Ikea Cb Dat 1 IKEA auf dem Deutschen Arbeitgebertag: Mirja Brake und Franka Keßler.

Es gibt beim Thema Gleichberechtigung im Beruf in Deutschland immer noch sehr viel zu tun. Skandinavische Länder, allen voran Schweden, sind weit voraus. Bei IKEA in Deutschland arbeiten aktuell 50 Prozent Frauen in Führungspositionen – ob als Teamleiterin im Einrichtungshaus, Store-Managerin oder im Management Team. Unter dem Titel „Mehr Frauen in Führungspositionen – per Kultur oder Gesetz“ lud der Deutsche Arbeitgebertag gemeinsam mit IKEA zu einer lebhaft geführten Panel-Diskussion ein.

Alarmierende Zahlen brachte Dr. Wiebke Ankersen, Geschäftsführerin der AllBright-Stiftung, mit: Ein Großteil befragter Konzernlenker meldete jüngst ein Null-Prozent-Ziel für Frauen in der Vorstandsetage. „Es sind zum größten Teil Männer, die die Strukturen des Unternehmens bestimmen, wie Vorstandsposten besetzt und Aufsichtsratsmandate vergeben werden. Deshalb sollte die Politik Akzente setzen.“ Politik und Verwaltung komme hier eine Vorbildfunktion zu. Dies funktioniert bereits hervorragend in Schweden: Hier sind alle politische Institutionen und Behörden mit einer 40-Prozent-Quote für Frauen in Führungspositionen vorangegangen. Die Wirtschaft in Schweden hat schnell nachgezogen.

Ikea Cb Dat 6 Franka Keßler diskutierte mit Vertretern aus Politik und Wirtschaft.

Auch Juliane Seifert, Staatssekretärin im Familienministerium, macht sich für eine gesetzliche Regelung stark. „Die Quote wirkt am besten“, sagt sie und verweist auf die Quote für große Unternehmen bei der Besetzung der Aufsichtsräte, die teilweise jetzt sogar weit über den geforderten 30 Prozent liegt.

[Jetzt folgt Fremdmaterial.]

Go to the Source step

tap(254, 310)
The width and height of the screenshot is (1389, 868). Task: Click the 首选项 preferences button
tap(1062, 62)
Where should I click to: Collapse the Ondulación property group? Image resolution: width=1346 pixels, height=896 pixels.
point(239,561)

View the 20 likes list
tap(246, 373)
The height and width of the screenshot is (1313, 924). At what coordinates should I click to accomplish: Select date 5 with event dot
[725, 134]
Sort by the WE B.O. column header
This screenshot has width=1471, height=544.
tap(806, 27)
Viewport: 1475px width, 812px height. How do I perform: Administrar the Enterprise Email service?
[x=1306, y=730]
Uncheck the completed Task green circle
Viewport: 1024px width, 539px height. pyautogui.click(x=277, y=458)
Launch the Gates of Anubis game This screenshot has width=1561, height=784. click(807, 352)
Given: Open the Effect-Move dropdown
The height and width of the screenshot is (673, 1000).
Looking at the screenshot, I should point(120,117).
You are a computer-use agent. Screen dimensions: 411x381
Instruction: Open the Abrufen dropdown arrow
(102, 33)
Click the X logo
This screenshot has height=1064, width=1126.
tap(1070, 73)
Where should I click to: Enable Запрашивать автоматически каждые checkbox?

„Für uns ist Gleichberechtigung im Job natürlich und selbstverständlich“, sagt Franka Keßler, Diversity Managerin bei IKEA in Deutschland. „Wenn wir nach draußen schauen, stellen wir fest, dass es hier noch einen großen Nachholbedarf gibt. Wir möchten andere Unternehmen dazu anregen, einen Schritt weiterzugehen“, sagt sie. Der größte Hebel sei eine Kultur, in der Menschen gerne zur Arbeit kommen, weil sie dort eine Atmosphäre der gegenseitigen Wertschätzung erfahren. „Deshalb rekrutieren wir nach Werten, nicht nach Lebensläufen“, so Franka Keßler.

Ikea Cb Dat 3 Mirja Brake (vorne rechts), stellvertretende IKEA Store-Managerin in Hamburg, als Gast auf der Paneldiskussion.

„Pragmatische, individuelle Lösungen“

Hinzu kommen eine Duz-Kultur und flache Hierarchien. Daneben helfen natürlich auch interne Zielsetzungen. Und schließlich zählen im Arbeitsalltag pragmatische, individuelle Lösungen, die es möglich machen, einen anspruchsvollen Job und Familie unter einen Hut zu bringen. Führung in Teilzeit und Homeoffice helfen dabei. „Frauen brauchen ein Umfeld, das sie auch zu Hause unterstützt“, ergänzt Mirja Brake, stellvertretende Store-Managerin in Hamburg, „ein gutes Netzwerk und Sponsoren, die begleiten.“

Flexibilität für Männer und Frauen gleichermaßen ist ein großes Thema bei Microsoft, berichtet Kate Behncken, Vice President und Lead der Microsoft Philanthropies. Ein Unternehmer aus der IT-Branche berichtet von der Schwierigkeit, mehr Frauen aus männlich dominierten Studiengängen ins Unternehmen zu bringen. Die Empfehlung von Wiebke Ankersen: „Machen Sie den Anfang bei den Themen Finanzen und HR – akquirieren Sie einen weiblichen CFO und eine Personalchefin.“ Nur so könne ein Bruch mit dem männlich dominierten Umfeld entstehen. Die AllBright-Stiftung hat dafür den „Thomas-Kreislauf“ ins Spiel gebracht. Denn meist hapert es am „Kopfkino der Entscheider“ – die Generation „Thomas“ akquiriert vor allem ihresgleichen.

Es tut sich also einiges, auch in Berlin auf dem Deutschen Arbeitgebertag. Immer mehr Frauen sind bei den Top-Entscheidern dabei. Und doch bleibt noch viel zu tun in einem Land, in dem Rollenklischees noch tief verankert sind.